— Task statement —
The entries below contain a stretch that opens with the line containing "Human Variability in" and closes with the line containing "Entwicklung und Durchführung"; set down that stretch exactly, both ends included, and nothing else.

(Stored entries)
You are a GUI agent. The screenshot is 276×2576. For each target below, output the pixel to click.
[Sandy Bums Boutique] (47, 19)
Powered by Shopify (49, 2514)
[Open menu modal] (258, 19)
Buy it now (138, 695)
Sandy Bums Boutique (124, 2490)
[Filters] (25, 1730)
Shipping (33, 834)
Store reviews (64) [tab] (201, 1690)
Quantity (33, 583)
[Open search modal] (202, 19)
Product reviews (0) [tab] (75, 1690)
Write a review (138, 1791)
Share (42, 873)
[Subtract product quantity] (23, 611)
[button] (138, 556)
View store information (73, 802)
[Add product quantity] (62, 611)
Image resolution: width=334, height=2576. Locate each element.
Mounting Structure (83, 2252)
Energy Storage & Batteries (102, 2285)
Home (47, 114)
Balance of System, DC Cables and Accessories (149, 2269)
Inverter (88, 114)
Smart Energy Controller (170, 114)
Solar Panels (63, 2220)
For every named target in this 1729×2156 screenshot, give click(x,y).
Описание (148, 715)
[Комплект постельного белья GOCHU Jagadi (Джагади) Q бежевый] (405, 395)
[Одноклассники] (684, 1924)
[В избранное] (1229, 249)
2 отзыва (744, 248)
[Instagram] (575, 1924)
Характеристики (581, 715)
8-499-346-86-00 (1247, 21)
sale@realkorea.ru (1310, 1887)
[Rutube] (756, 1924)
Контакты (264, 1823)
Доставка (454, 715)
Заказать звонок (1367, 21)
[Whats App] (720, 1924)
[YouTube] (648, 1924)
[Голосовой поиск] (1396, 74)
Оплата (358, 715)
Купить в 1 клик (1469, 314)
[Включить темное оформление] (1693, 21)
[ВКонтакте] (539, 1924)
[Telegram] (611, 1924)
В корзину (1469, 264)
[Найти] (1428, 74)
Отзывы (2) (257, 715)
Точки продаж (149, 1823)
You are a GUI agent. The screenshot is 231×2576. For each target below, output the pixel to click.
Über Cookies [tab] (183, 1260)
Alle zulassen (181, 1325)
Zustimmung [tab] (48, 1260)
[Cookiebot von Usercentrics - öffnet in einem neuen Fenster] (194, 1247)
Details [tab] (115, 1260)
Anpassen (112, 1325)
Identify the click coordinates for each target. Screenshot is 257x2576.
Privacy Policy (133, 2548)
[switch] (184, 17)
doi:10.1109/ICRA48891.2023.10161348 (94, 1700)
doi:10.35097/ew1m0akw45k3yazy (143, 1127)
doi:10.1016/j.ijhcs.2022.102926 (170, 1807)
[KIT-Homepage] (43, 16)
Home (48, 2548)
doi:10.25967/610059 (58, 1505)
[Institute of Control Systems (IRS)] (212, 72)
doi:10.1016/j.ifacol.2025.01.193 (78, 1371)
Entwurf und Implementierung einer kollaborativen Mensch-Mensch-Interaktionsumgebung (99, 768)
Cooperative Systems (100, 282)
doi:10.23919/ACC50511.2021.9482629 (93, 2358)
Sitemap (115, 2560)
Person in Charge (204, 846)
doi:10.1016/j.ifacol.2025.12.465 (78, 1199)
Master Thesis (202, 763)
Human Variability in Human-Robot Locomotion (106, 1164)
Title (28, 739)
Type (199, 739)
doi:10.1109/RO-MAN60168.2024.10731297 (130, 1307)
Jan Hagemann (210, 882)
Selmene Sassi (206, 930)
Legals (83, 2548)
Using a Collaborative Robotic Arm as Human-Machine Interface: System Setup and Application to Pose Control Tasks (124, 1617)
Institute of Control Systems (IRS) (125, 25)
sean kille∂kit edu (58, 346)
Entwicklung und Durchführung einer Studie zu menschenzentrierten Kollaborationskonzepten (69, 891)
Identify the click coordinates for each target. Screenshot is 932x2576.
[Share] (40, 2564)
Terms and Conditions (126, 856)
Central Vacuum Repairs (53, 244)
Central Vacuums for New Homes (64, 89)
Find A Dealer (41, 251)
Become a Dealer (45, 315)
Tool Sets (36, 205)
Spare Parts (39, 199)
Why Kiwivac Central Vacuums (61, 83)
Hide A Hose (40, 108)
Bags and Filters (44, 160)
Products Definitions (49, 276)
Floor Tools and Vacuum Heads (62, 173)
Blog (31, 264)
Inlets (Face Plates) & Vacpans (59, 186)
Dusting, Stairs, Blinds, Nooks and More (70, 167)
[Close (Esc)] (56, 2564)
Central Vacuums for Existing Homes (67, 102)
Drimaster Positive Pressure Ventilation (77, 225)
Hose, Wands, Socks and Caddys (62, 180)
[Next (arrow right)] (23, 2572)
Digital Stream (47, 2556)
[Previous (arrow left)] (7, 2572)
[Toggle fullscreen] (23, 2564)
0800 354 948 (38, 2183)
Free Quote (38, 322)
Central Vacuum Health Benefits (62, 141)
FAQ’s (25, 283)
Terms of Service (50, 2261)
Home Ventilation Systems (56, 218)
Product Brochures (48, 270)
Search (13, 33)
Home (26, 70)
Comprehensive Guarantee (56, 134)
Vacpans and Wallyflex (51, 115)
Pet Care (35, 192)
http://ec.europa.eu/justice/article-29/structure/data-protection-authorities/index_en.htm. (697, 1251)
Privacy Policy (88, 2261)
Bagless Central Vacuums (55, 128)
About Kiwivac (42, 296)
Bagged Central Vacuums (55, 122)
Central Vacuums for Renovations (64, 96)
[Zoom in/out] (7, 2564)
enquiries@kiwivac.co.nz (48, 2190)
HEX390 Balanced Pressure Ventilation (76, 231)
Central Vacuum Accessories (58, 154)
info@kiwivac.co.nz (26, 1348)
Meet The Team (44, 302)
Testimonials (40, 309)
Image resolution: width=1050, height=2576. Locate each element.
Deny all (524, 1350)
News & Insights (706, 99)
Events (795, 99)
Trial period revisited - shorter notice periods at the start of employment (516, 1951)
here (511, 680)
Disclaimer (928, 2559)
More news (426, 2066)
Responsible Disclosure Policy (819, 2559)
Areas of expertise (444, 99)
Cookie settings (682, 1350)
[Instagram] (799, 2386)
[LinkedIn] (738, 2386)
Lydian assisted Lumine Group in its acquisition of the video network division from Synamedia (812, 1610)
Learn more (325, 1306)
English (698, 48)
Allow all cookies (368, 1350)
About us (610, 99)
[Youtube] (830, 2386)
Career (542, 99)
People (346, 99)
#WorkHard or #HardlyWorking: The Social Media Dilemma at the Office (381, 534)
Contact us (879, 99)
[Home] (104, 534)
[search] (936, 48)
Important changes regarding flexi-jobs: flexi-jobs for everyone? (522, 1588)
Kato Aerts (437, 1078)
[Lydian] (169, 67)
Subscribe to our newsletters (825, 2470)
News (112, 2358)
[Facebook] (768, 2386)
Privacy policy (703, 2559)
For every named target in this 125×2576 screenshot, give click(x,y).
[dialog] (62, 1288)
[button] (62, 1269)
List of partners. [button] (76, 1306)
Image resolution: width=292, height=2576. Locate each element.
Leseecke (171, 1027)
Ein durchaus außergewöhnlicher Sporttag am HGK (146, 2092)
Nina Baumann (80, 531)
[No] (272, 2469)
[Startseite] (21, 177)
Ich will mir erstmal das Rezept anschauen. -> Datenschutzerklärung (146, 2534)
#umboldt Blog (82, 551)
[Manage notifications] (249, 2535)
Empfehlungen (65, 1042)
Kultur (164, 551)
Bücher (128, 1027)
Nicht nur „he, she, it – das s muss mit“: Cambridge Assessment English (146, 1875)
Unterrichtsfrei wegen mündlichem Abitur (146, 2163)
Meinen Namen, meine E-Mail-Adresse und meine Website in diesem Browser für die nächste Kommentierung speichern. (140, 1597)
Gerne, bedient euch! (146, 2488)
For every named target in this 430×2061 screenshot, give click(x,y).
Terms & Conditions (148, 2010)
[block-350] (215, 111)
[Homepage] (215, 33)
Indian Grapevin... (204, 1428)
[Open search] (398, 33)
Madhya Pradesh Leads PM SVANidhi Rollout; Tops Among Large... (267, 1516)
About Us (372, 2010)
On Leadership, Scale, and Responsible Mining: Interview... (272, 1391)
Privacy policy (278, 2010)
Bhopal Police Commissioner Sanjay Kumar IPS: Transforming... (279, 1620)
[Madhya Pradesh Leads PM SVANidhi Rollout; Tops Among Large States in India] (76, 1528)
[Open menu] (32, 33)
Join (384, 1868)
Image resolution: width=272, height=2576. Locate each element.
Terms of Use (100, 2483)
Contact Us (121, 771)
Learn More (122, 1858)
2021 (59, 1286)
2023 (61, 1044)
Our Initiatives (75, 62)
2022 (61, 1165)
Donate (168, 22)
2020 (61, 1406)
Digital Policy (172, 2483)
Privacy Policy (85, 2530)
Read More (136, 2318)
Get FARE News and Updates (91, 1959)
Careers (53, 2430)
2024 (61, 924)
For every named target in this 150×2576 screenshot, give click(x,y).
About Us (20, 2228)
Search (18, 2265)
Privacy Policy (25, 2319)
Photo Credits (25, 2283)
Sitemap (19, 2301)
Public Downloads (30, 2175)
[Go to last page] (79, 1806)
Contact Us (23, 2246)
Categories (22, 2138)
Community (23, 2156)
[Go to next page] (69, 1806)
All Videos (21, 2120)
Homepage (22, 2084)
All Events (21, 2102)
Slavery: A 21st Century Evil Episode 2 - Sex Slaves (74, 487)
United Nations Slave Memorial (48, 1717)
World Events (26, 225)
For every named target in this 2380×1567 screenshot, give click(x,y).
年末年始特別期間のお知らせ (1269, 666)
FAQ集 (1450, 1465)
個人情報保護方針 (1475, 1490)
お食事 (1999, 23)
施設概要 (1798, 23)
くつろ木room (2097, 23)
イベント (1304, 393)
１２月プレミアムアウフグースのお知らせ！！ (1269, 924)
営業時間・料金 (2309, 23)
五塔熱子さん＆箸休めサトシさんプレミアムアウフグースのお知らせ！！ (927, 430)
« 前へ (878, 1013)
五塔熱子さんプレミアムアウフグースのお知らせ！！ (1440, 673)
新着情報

— Task result —
Human Variability in Human-Robot Locomotion (106, 1164)
Title (28, 739)
Type (199, 739)
doi:10.1109/RO-MAN60168.2024.10731297 (130, 1307)
Jan Hagemann (210, 882)
Selmene Sassi (206, 930)
Legals (83, 2548)
Using a Collaborative Robotic Arm as Human-Machine Interface: System Setup and Application to Pose Control Tasks (124, 1617)
Institute of Control Systems (IRS) (125, 25)
sean kille∂kit edu (58, 346)
Entwicklung und Durchführung einer Studie zu menschenzentrierten Kollaborationskonzepten (69, 891)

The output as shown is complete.